Murphy v Shaw
2006 NY Slip Op 08752 [34 AD3d 657]
November 21, 2006
Appellate Division, Second Department
Published by New York State Law Reporting Bureau pursuant to Judiciary Law § 431.
As corrected through Wednesday, January 17, 2007


Vincent Murphy et al., Appellants,
v
Arthur Shaw, Respondent.

[*1]In an action, inter alia, to recover damages for legal malpractice, the plaintiffs appeal from (1) an order of the Supreme Court, Nassau County (Roberto, J.), dated July 15, 2002, which denied the plaintiffs' application for an adjournment of the trial, (2) an order of the same court (Parga, J.), entered August 14, 2002, which granted the motion of defendant Arthur Shaw to dismiss the action, (3) a judgment of the same court (Parga, J.), entered November 6, 2002, dismissing the action, and (4) an order of the same court (Parga, J.), dated October 1, 2004, which denied their motion to vacate the prior orders and the judgment and to restore the matter to the trial calendar.

Ordered that the appeals from the order dated July 15, 2002, the order entered August 14, 2002, and the judgment entered November 6, 2002, are dismissed; and it is further,

Ordered that the order dated October 1, 2004 is affirmed; and it is further,

Ordered that one bill of costs is awarded to the respondent.

The appeals from the intermediate orders must be dismissed, inter alia, because the right of direct appeal therefrom terminated with the entry of judgment in the action (see Matter of Aho, 39 NY2d 241, 248 [1976]).

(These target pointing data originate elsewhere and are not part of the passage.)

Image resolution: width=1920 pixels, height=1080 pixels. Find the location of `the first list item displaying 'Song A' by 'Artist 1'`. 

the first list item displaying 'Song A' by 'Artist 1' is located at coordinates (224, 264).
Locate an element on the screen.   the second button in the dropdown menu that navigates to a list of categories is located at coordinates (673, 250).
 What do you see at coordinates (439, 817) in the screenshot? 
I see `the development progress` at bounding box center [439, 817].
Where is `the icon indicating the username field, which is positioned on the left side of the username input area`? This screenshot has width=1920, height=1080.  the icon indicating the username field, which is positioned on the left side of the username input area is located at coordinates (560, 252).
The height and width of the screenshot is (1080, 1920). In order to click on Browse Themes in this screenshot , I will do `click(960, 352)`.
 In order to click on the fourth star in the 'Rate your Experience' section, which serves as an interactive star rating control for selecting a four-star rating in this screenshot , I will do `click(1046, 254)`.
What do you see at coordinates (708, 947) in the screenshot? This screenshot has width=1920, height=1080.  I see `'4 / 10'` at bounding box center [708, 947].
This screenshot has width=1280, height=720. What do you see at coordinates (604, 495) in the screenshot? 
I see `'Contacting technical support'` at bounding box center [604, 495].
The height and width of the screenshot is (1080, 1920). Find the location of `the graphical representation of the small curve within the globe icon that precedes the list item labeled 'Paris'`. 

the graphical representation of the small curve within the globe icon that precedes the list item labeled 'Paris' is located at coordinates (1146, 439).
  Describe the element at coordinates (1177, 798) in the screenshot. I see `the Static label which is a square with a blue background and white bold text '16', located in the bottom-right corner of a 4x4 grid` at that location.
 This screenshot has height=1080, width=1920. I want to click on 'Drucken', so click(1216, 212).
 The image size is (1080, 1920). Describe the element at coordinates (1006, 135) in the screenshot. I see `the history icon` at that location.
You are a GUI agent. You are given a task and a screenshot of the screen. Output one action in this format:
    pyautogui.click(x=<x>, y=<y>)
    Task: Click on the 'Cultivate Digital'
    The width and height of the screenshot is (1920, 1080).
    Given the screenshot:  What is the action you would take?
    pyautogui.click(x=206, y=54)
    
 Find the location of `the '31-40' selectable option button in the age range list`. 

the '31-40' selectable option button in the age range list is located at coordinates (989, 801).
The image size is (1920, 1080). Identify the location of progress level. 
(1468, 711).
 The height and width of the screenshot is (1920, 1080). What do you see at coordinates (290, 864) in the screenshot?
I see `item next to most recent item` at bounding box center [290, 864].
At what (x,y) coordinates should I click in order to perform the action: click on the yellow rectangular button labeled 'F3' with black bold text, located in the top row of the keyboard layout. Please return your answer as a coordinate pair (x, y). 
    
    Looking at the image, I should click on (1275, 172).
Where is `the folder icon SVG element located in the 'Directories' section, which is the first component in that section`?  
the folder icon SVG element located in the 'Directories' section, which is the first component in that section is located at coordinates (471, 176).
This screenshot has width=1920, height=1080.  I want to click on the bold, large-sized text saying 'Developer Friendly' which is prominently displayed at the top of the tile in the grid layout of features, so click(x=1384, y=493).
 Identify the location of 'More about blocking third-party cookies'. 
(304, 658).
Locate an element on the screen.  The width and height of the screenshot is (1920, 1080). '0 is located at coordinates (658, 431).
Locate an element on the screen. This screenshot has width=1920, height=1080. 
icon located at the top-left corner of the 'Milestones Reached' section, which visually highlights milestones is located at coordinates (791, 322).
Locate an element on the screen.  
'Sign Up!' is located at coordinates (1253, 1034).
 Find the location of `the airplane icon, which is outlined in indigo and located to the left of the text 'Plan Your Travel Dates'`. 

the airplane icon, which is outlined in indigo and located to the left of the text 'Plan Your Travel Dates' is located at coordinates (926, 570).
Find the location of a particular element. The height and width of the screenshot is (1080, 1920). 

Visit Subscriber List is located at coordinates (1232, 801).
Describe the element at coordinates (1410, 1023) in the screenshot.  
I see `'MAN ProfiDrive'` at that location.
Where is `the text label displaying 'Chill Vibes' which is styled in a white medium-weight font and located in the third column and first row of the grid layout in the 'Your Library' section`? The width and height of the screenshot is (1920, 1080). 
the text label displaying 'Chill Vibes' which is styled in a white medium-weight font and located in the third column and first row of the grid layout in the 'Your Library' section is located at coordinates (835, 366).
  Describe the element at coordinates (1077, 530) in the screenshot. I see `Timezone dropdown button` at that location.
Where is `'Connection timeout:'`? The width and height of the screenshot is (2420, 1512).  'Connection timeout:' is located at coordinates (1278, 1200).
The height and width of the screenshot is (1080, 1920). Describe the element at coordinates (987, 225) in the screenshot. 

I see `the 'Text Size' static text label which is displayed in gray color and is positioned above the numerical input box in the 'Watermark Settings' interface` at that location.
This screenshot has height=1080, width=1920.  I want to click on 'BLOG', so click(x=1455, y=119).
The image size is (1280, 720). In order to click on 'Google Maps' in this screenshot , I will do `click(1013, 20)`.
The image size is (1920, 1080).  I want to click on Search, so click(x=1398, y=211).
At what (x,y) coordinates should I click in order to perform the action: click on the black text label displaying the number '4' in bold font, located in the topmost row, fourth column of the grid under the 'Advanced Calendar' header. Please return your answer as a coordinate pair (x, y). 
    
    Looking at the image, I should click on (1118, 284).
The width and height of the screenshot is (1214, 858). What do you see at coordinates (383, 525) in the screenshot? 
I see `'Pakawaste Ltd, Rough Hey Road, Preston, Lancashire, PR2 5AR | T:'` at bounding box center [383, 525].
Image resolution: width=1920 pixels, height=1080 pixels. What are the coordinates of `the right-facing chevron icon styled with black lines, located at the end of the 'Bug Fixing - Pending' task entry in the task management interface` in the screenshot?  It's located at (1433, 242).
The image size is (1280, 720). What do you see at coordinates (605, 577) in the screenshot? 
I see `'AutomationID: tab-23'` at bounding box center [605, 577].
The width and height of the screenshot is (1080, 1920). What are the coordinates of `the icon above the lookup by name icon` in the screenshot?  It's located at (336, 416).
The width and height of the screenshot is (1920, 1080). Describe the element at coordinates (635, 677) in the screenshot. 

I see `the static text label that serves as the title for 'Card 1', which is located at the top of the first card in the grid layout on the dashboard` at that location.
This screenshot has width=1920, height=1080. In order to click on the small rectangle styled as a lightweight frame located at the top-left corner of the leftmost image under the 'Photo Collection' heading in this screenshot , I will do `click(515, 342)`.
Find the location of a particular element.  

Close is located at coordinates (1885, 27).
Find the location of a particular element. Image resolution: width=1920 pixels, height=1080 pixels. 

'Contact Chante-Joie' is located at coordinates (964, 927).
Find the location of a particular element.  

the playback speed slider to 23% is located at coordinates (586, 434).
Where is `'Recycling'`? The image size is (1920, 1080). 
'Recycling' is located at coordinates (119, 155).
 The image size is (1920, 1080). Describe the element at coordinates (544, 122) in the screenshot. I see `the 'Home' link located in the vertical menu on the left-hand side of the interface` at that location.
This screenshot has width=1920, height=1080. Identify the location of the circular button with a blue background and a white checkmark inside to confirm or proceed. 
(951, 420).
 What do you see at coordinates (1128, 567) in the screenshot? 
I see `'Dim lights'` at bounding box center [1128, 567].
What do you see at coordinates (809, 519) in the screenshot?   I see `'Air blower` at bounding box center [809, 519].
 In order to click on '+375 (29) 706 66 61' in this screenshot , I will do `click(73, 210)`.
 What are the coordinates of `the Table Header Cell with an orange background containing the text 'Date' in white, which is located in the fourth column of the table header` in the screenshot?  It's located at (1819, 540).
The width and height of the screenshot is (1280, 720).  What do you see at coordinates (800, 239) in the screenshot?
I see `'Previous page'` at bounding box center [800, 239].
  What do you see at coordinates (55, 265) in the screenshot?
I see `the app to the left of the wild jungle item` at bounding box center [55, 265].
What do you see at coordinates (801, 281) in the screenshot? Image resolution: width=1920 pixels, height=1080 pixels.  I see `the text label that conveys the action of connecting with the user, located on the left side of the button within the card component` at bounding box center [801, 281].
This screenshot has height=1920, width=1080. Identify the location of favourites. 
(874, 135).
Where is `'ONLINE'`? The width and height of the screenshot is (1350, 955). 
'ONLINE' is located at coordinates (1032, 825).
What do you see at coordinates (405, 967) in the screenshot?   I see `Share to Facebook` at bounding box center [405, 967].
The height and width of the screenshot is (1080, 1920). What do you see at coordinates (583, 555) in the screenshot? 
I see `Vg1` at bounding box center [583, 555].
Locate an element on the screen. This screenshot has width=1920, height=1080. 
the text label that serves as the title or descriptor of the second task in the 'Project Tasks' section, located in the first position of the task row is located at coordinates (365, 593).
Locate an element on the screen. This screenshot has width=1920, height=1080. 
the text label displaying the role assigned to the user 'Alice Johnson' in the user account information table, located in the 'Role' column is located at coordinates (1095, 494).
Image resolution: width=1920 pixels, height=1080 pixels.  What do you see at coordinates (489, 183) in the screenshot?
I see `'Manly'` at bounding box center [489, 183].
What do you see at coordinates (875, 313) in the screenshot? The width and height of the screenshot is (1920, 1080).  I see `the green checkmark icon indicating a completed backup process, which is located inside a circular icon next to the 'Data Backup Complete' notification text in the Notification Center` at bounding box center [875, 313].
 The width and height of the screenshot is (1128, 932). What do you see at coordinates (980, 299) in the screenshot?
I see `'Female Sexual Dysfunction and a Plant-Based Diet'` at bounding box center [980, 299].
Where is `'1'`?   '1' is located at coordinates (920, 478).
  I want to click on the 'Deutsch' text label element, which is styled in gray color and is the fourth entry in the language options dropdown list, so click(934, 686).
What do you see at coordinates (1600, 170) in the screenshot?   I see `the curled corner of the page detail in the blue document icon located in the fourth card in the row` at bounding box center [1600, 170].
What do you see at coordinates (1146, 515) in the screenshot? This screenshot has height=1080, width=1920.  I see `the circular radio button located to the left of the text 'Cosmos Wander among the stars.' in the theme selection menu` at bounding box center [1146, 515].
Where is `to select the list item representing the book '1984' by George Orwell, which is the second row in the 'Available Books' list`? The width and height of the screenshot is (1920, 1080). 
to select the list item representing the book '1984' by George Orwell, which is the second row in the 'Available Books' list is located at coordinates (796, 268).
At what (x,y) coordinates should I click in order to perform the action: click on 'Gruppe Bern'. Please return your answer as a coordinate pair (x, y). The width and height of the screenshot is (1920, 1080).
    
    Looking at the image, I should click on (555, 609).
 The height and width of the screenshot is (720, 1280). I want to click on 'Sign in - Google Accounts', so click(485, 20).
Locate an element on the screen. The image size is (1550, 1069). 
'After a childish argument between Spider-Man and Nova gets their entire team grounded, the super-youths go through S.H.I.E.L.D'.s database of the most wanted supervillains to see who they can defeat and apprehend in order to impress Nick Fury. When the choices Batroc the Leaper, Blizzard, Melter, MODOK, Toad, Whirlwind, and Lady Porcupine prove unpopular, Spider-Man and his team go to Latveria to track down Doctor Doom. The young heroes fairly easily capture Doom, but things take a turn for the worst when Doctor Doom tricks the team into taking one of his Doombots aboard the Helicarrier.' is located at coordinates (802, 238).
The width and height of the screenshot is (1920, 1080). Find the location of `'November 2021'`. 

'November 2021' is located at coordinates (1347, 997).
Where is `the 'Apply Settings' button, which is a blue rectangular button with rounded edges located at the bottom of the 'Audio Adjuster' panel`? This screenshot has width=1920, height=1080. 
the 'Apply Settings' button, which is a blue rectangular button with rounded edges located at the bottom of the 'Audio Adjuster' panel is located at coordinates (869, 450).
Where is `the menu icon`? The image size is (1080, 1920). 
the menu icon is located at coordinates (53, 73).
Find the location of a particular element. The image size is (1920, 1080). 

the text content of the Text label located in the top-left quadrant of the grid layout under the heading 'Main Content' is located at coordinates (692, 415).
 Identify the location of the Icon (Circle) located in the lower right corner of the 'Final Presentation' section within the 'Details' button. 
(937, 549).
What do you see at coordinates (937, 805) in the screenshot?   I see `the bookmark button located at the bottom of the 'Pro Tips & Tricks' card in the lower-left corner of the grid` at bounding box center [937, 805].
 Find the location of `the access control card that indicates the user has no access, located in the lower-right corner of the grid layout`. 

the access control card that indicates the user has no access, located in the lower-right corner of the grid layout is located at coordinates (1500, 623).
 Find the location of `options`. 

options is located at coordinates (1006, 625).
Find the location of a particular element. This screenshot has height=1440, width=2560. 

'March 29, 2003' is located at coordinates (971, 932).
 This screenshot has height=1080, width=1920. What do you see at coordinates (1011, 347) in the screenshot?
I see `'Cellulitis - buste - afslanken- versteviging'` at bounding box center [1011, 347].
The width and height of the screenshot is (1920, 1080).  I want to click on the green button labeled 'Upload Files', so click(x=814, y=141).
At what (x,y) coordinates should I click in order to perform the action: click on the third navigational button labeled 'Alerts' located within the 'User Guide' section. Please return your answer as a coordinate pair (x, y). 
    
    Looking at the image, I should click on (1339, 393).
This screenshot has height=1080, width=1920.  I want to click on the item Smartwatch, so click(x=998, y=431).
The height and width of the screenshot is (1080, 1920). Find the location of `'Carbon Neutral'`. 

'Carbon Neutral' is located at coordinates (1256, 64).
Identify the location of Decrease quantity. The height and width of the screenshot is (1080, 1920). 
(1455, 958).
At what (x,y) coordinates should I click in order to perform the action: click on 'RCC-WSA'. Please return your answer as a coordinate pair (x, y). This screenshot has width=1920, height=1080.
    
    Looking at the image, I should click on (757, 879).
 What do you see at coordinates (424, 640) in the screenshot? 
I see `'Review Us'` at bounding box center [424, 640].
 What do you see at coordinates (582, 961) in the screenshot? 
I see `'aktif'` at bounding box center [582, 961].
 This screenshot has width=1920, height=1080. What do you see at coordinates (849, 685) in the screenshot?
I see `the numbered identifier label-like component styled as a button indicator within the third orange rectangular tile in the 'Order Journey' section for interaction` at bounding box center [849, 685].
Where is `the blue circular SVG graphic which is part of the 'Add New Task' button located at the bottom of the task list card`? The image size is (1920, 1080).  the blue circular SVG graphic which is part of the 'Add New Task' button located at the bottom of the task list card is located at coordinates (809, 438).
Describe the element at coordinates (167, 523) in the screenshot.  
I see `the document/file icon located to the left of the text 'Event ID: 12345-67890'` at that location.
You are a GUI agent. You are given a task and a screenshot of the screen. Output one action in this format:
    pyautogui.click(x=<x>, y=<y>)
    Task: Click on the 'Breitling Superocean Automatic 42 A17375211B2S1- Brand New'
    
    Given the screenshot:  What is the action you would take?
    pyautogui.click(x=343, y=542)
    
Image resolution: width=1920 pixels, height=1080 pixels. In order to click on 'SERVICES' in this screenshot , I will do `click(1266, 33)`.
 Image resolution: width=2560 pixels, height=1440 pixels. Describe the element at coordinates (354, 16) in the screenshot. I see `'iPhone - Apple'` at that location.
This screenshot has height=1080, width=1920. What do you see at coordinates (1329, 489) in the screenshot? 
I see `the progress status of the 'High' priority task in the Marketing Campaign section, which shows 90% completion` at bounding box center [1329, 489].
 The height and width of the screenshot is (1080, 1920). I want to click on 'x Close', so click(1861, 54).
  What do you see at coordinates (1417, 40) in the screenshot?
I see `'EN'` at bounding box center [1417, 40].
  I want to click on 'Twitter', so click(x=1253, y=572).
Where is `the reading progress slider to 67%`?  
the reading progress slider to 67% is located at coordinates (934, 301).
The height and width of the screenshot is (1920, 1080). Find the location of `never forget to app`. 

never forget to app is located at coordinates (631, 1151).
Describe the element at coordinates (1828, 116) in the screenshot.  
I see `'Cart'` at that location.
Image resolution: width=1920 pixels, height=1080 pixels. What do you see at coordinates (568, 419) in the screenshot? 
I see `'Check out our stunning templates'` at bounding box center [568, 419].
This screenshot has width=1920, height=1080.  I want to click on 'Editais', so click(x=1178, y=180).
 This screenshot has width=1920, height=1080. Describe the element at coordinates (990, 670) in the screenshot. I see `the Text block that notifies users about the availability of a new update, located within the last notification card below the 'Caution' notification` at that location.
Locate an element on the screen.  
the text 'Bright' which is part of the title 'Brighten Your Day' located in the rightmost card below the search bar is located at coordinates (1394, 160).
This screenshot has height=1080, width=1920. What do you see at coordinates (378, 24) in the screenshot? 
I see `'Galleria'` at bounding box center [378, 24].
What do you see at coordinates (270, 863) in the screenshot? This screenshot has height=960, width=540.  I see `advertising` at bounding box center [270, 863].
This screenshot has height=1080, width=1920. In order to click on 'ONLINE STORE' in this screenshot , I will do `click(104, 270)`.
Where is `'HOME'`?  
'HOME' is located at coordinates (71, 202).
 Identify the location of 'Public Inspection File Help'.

The appeal from the judgment must be dismissed as no appeal lies from a judgment entered upon the default of an appealing party (see CPLR 5511; Wiener v Iwachiw, 22 AD3d 747 [2005]). [*2]

The Supreme Court properly denied the plaintiffs' motion to vacate their default in proceeding to trial. The plaintiffs were required to establish a meritorious cause of action and a reasonable excuse in failing to proceed to trial (see Uddin v Mirza, 10 AD3d 722 [2004]). The Supreme Court correctly determined that the plaintiffs did not satisfy this burden. Miller, J.P., Crane, Skelos and Dillon, JJ., concur.